On running

I grew up a swimmer. Long before I could walk, my mother would dunk me into the swimming pool, while she caught up with her daily exercise. I grew up playing tennis. Every day, after school, my father’s man-friday would turn up with at the YMCA with our tennis racquets, so we could make it to the 4:30 PM class. A little later, I grew up playing squash. My (not so) old man grew up playing squash, and I was emulating him.

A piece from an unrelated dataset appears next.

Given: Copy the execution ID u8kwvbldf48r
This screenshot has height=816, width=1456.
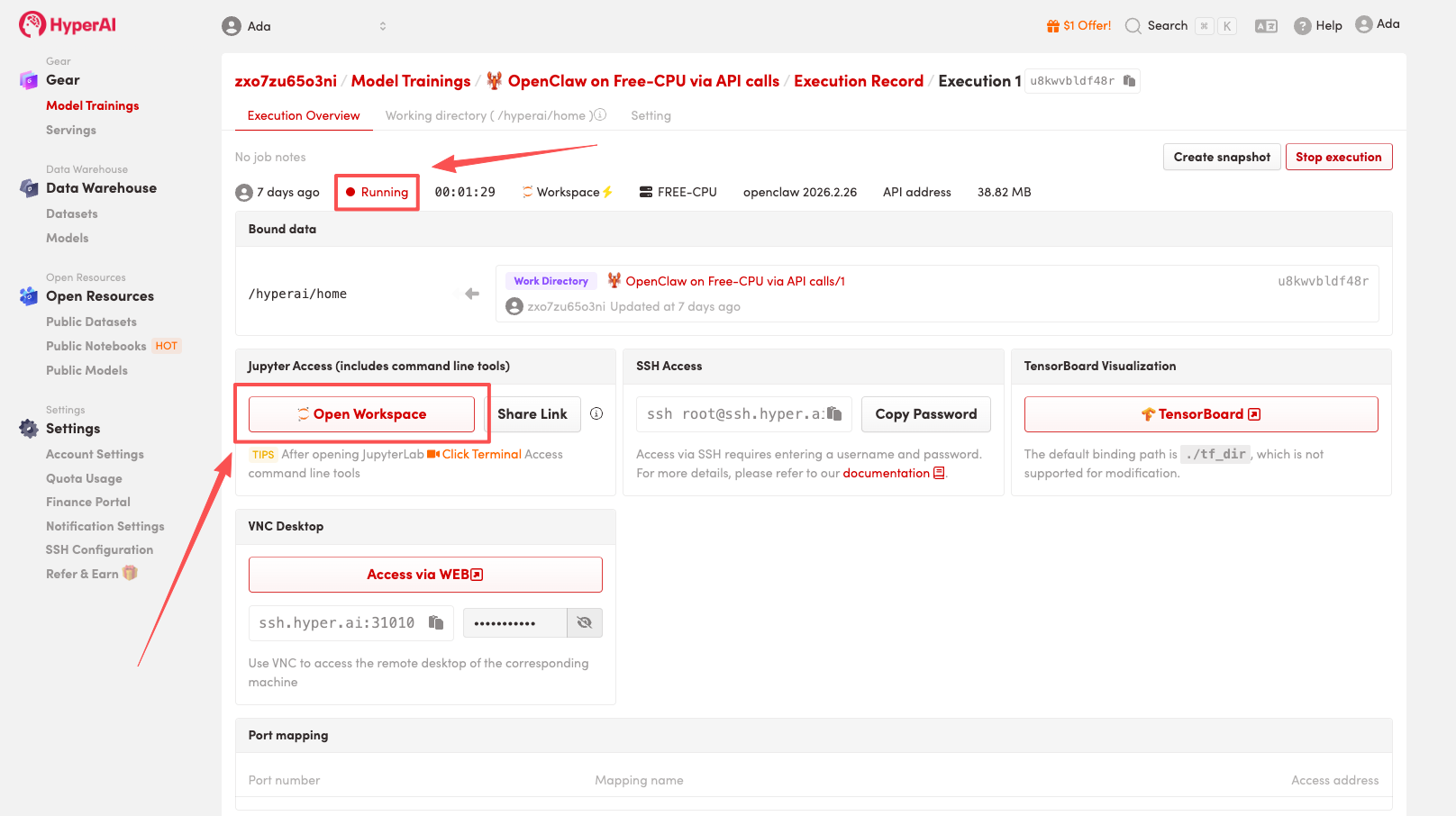Looking at the screenshot, I should (x=1129, y=81).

All along though, I never really ran. Not a muscle in me could run beyond the one-odd kilometre. At twenty-six, I took to running. It was the silliest, hardest thing I had ever done. I ran foolishly, defiantly in parks and in gyms, on treadmills and on the beach. I achingly moved past 200 metres, 1km, 10 km and somewhere along the way the darned 21Km mark. When I was sad, and when I was angry, when I was hurt and I was tired, I ran. The thing was, no matter how I felt, I turned up… I ran.

It was easy to give up on running though. Despite the little and big joys in running, the pain in my shoulders, the ache in my legs made it easy to let go the will it took to run. Running was easier for some, running wasn’t for me.

I started this year determined to run. I ran my first 10km at the end of January, and I continue to run at Bangalore’s beautiful parks.

It is the easiest thing to forget to do, but I want to bring back my run, I want to keep at my run. Running reminds of everything that is hard to do- yet can be overcome. Running brings me to new faces, new places. Running pushes me. And finally, running reminds me of me. Who I am without the run.

A young, alone starter fighting to win. Always.